Sur le banc, l’accusée fond régulièrement en larmes à l’évocation de ce grand-père, auquel elle était très attachée. Lors de son premier procès, en octobre devant les assises du Rhône, l’avocat général avait fustigé un «acte cruel et égoïste» de la part d’une femme qui cherchait selon lui à «exorciser sa frustration, ses échecs multiples». Il avait demandé aux jurés de la condamner à quinze ans de prison mais ces derniers avaient choisi la clémence, prenant en compte «l’altération du discernement» et les «difficultés» de la petite-fille, face à un proche «en fin de vie». Le parquet a fait appel du verdict, renvoyant Émilie G. devant la cour d’assises de l’Ain où elle est jugée jusqu’à mercredi pour assassinat et risque la réclusion criminelle à perpétuité.

«Pas une position militante» sur la fin de vie

À la barre, une enquêtrice de personnalité souligne qu’au moment des faits, la jeune femme souffrait de «difficultés psychologiques» : manque d’autorité avec ses enfants, adultère de son conjoint, échecs au Capes, le concours professoral, auxquels s’ajoute l’état «dégradé» de son grand-père, équipé d’une sonde urinaire. L’accusée s’occupait quotidiennement de son aîné mais avait réduit ses visites pendant l’été des faits après l’avoir un jour trouvé dans un état «déplorable» chez ses parents, la couche souillée. «La dignité de son grand-père n’était pas respectée, ça avait été un moment fort pour elle», explique l’enquêtrice.

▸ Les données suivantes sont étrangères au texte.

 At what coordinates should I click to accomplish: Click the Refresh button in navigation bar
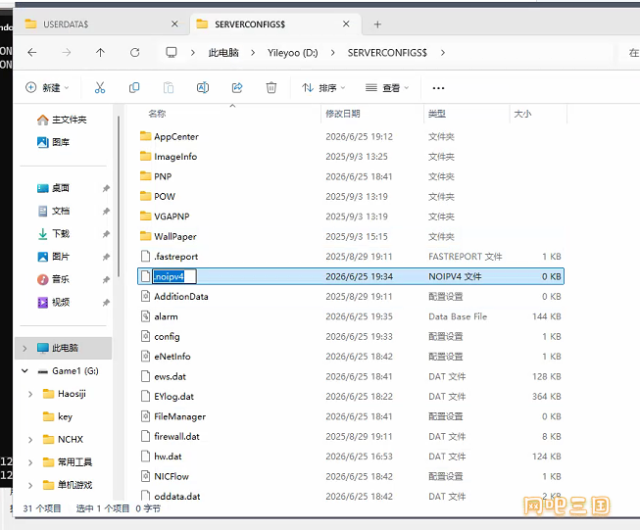pyautogui.click(x=134, y=53)
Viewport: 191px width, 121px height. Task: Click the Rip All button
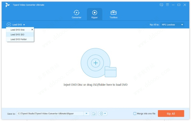(x=171, y=114)
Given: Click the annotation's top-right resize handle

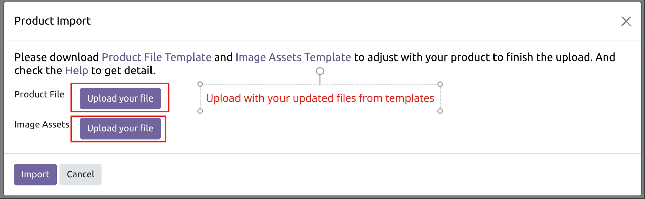Looking at the screenshot, I should [440, 84].
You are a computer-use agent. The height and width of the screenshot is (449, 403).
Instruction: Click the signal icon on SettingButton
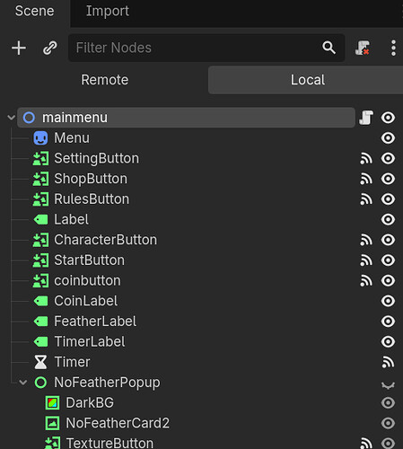tap(366, 158)
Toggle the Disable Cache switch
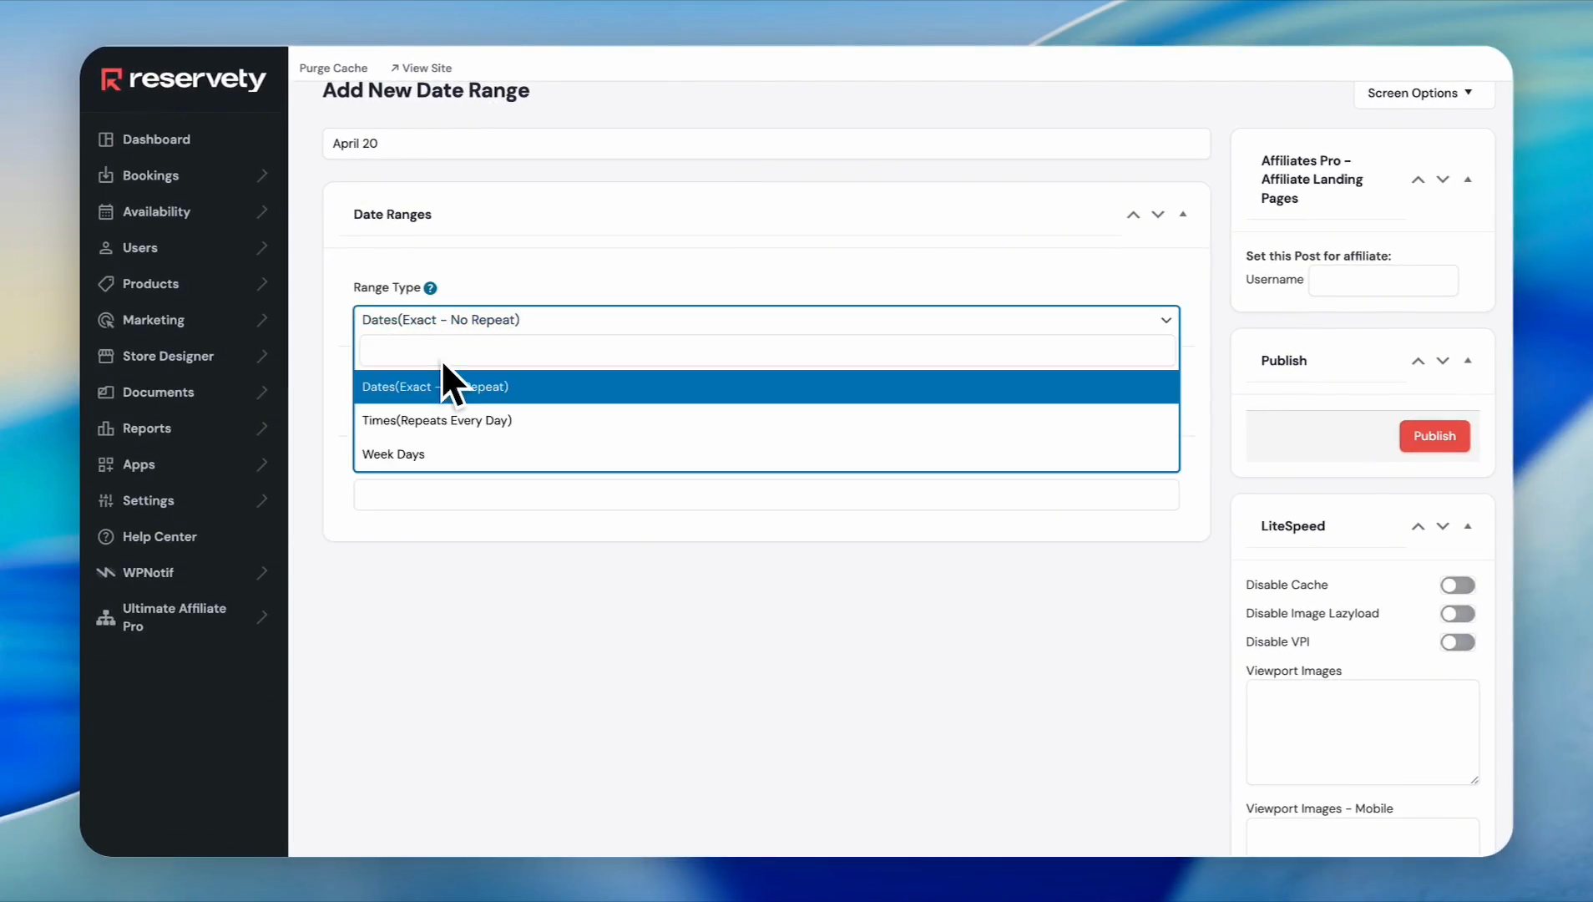 (x=1457, y=585)
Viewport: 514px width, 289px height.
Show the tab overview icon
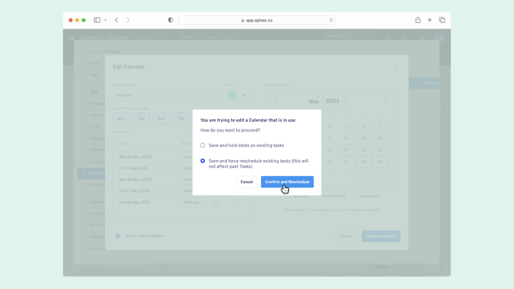pos(442,20)
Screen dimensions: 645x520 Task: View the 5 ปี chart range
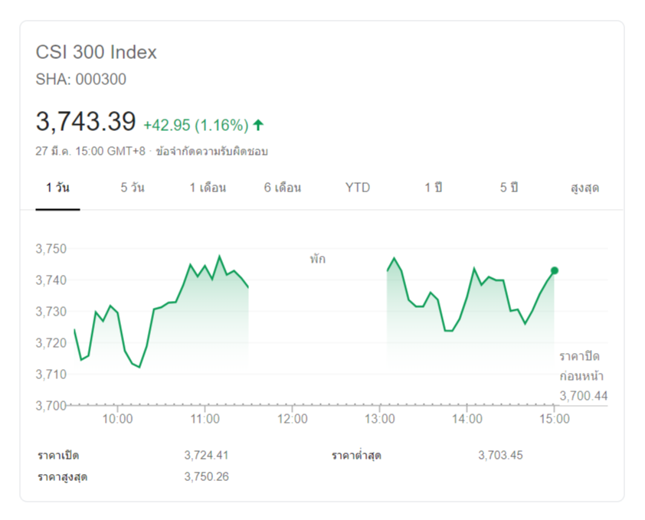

Le matin du crime, son conjoint lui a révélé qu’il l’avait trompée, déclenchant le passage à l’acte. Selon l’expertise psychiatrique jointe à l’instruction, elle était dans un «état dissociatif» quand elle a versé de l’essence sur le matelas. «Un déversement minutieux précis», selon un expert en incendie entendu comme témoin, pour qui la jeune femme ne pouvait ignorer les conséquences de ses actes. «Le feu est systématiquement utilisé pour détruire, pour faire disparaître». Le grand-père, piégé, a agonisé pendant quelques minutes et est mort de l’inhalation des fumées et de brûlures profondes.

«C’est un geste d’amour», a pourtant martelé lundi avant l’audience l’avocat de l’accusée, Me Thibaud Claus, évoquant un «cas d’euthanasie d’une famille qui a fait comme elle pouvait face à une situation désespérée, avec pas forcément les bonnes solutions». Alors que le parlement débat d’une nouvelle législation sur l’aide à mourir, «on n’est absolument pas dans une position militante aujourd’hui», a-t-il ajouté. «Elle a fait face comme elle pouvait à une situation dramatique.»

L’avocat a «bien conscience» que le procureur «souhaiterait une peine plus lourde» qu’en première instance. Mais «je crois qu’on est tous d’accord dessus, même du côté du ministère public : le lien entre cette petite-fille et son grand-père est extrêmement fusionnel», a-t-il ajouté. Selon lui, il n’y avait «aucun antagonisme» entre les deux, «aucune dette, aucun héritage», ce qu’ont confirmé les enquêteurs à l’audience.